I think that ‘humanism’ is a useful word, though in many ways it is quite a nebulous word. The idea of attempting to engage with the world in a morally and ethically coherent way that is not reliant on theism, broadly writ, is something that interests me, and something that I support. But again, I’m at pains not to batter people over the head with this stuff.  

There’s a clergyman in the US who writes appreciatively about me and my music, and I think that’s great. I think it’s lovely. A little bit more pluralism and ecumenism in the world at large would be a good thing. I’m very comfortable hanging out with people who I don’t 100% agree with. And I think more people should get behind that.

And that clergyman isn’t the only one. There is a Catholic guy, a friar I think, who writes me private correspondence. He sends me long philosophical discourses which, when I have the free time to engage in philosophical debates, I will get into. There’s a lot of mutual respect in the room, I like to think. I find it very flattering that somebody wants to engage with anything that I put together in that kind of depth. It’s like, ‘Jesus Christ, dude, you’ve thought about this a lot!’

I absolutely agree about engaging with people who disagree with you. As it happens, we’ve published a few articles quite critical of Holland’s views on Christianity recently.  

The first thing to say is that I’m an abject fanboy for The Rest Is History, the podcast Holland and Dominic Sandbrook host. I think it’s phenomenal. I’ve been to see them live. I want to be their friend! They’re very good, and their approach to history is refreshingly dogma-free. History is something I care about a lot.  

I remember that there was a wonderful moment when I saw them live. Sandbrook commented that the business of being a historian is not a judgemental business. We shouldn’t judge the behaviour of people in the past and weigh them in a balance and try to find ways of feeling superior to them.  

That’s a misapprehension of what the study of history is supposed to be, in my opinion, and indeed in Sandbrook’s opinion, and it was quite comforting to hear somebody say that and see him get a standing ovation for it. That gave me a little bit of hope because the flipside is a kind of airbrushing, Maoist approach to history (and I know that’s a loaded description). That approach is bad news, both for our own historical record and culture and for the people who engage in that way with the world. I don’t think it’s very healthy.

**Provided data**

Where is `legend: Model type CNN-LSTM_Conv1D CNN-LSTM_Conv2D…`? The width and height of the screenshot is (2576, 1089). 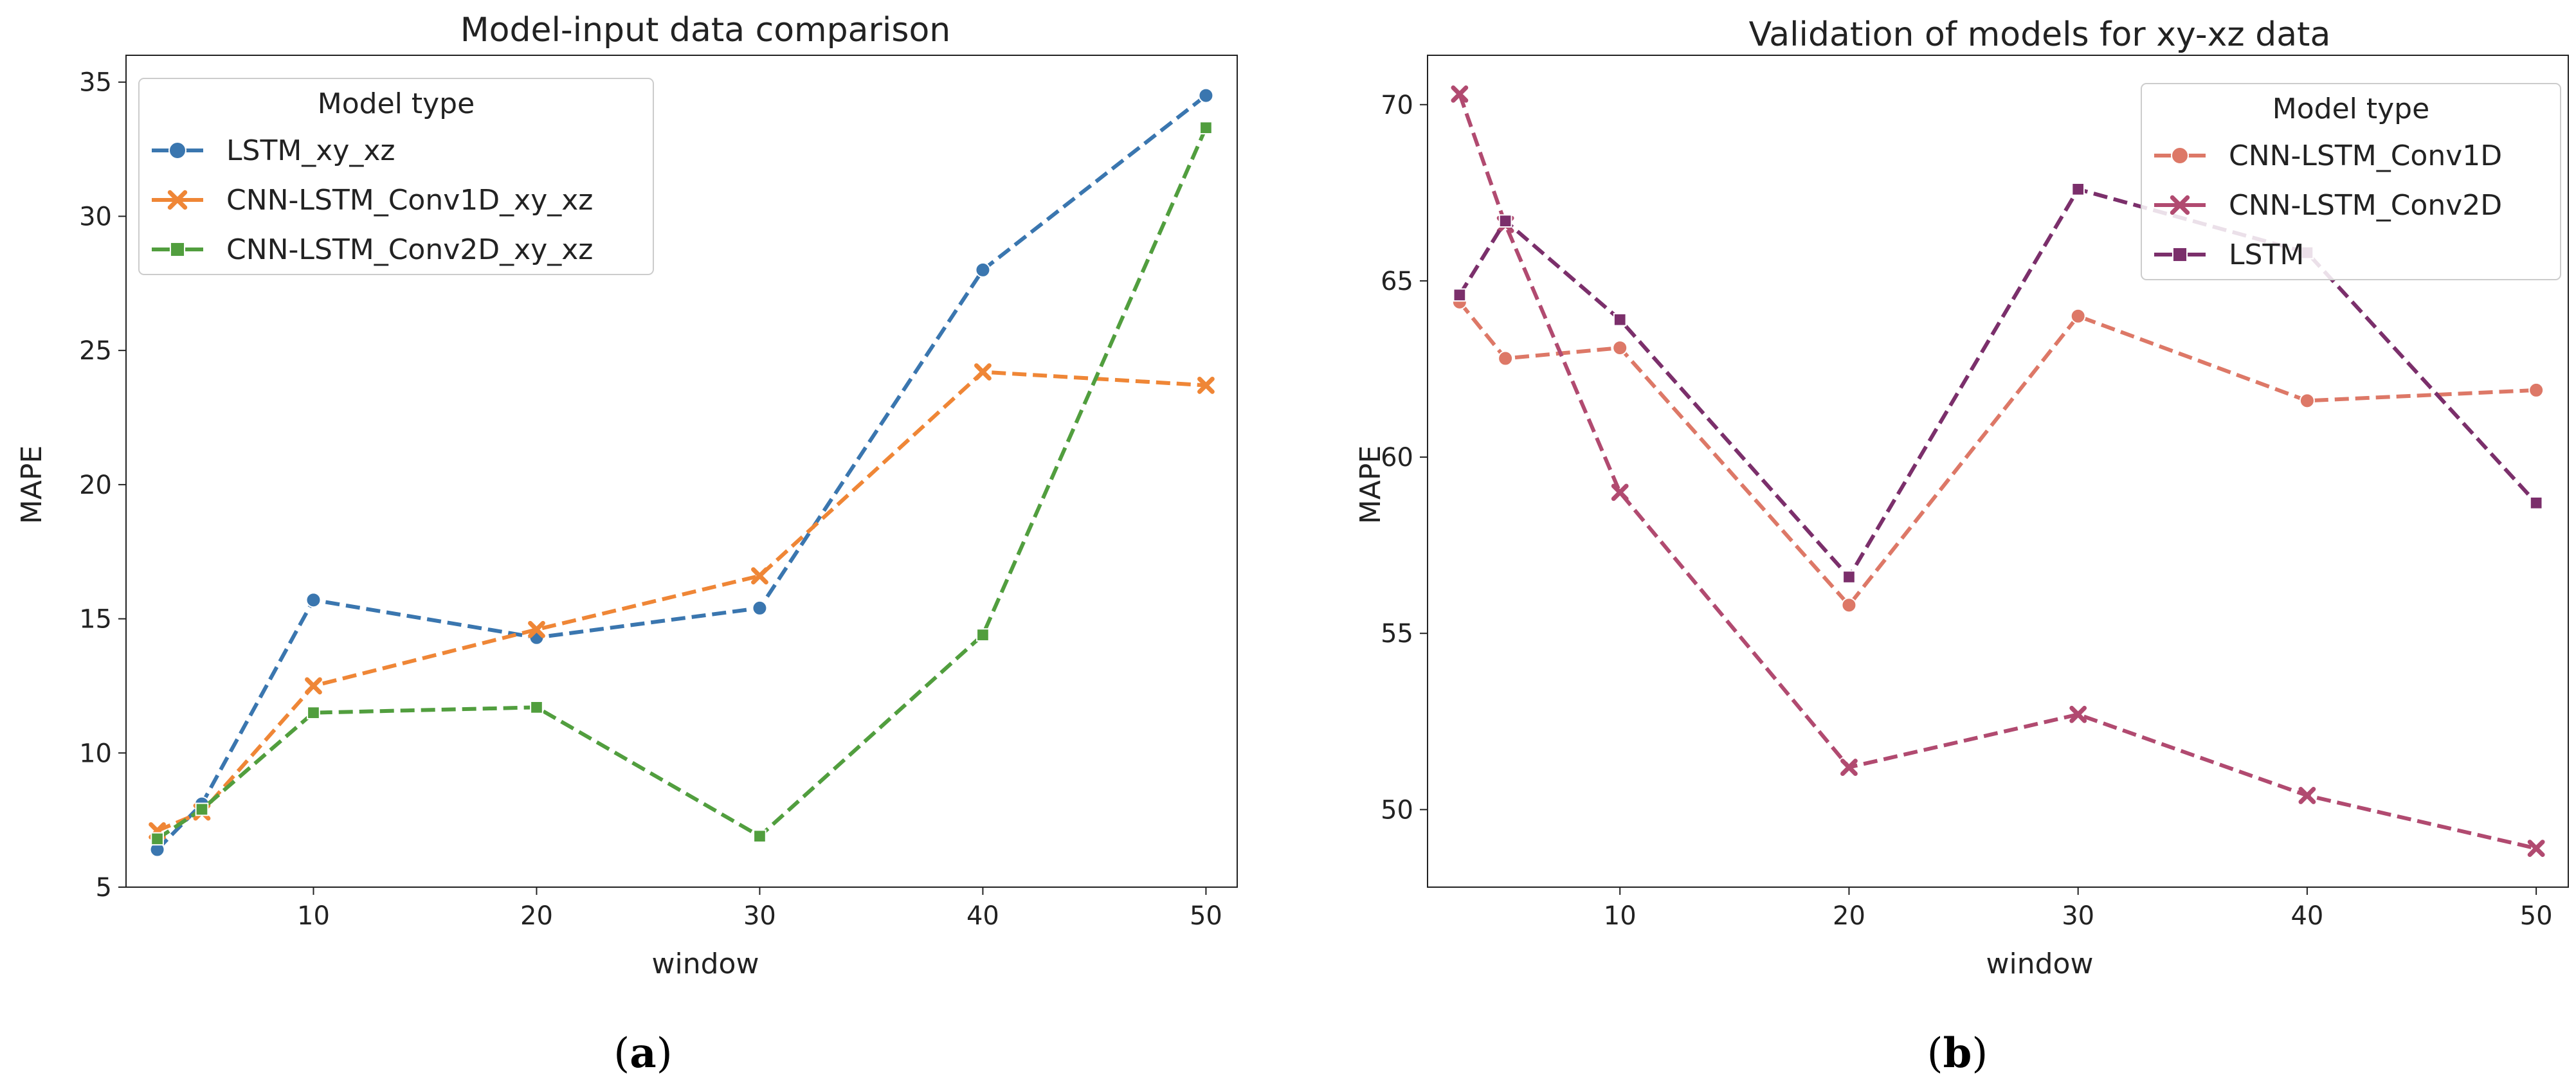
legend: Model type CNN-LSTM_Conv1D CNN-LSTM_Conv2D… is located at coordinates (2351, 182).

**Exercises to complete**
a – Edit the interview on humanism and history from "The first thing" up to and including "superior to them.", replacing "phenomenal" with "superb".
b – For each statement, decide whether the interview on humanism and history supports it. Answer yes or no, and quote the words that settle it.
(i) The speaker has attended a live show by the podcast's hosts.
(ii) The clergyman who writes appreciatively about the speaker is based in the UK.
(iii) The Catholic friar sends the speaker short notes.
c – Extend the interview on humanism and history, picking up after its final sentence.
The material has no connection to the interview on humanism and history.

**Results of the tasks**
a –
The first thing to say is that I’m an abject fanboy for The Rest Is History, the podcast Holland and Dominic Sandbrook host. I think it’s superb. I’ve been to see them live. I want to be their friend! They’re very good, and their approach to history is refreshingly dogma-free. History is something I care about a lot.  

I remember that there was a wonderful moment when I saw them live. Sandbrook commented that the business of being a historian is not a judgemental business. We shouldn’t judge the behaviour of people in the past and weigh them in a balance and try to find ways of feeling superior to them.

b –
(i) Yes: "I’ve been to see them live."
(ii) No: "There’s a clergyman in the US who writes appreciatively about me and my music"
(iii) No: "He sends me long philosophical discourses"

c –
Another pre-released song from ‘Undefeated’ is ‘Do One’, which is another ‘fuck you’ type of song, isn’t it?

I’m glad you put it that way because I think it is a ‘fuck you’ song. ‘Do One’ is the first song in the album, and the first line sets the tone: ‘Some people are just gonna hate you’. There’s a wonderful quote that I read a few years ago, which was very psychologically useful to me, which came from, of all people, Eleanor Roosevelt. She essentially said that it takes two people to be humiliated. Ultimately, to be hounded, cancelled, chained, or whatever word we want to use, you have to agree to play the game on some level. And there’s something really liberating about being able to say ‘fuck off, I’m not playing.’

In the grand scheme of things, it’s pretty unimportant, but I’ve had people come at me on various issues over the years. There have been times when it was fucking horrible, and deleterious to my mental health, and there have been times when it has felt really unfair and done in total bad faith.  

There have been times when I have felt that people were picking up on an ill-phrased thing that I said. I do think it’s important to take that on board sometimes, but more often than not it’s a bad-faith form of argument.  

It’s been something I’ve spent a lot of time wrestling with and being affected by. And, as I say, it’s been catastrophic for my mental health at various times. But there’s something liberating about just saying, ‘don’t care, not playing, will not engage’. In practical terms, I don’t reply on social media and I don’t read the comments.  

There were days when I would be losing my fucking mind because of a couple of tweets from someone. And my wife would just be like, ‘What are you doing? Stop caring about this one person.’ That’s the other thing about the human mind. You can scroll past a hundred people telling you you’re great, but one person calls you a bastard and three days of my life goes down the toilet thinking about it.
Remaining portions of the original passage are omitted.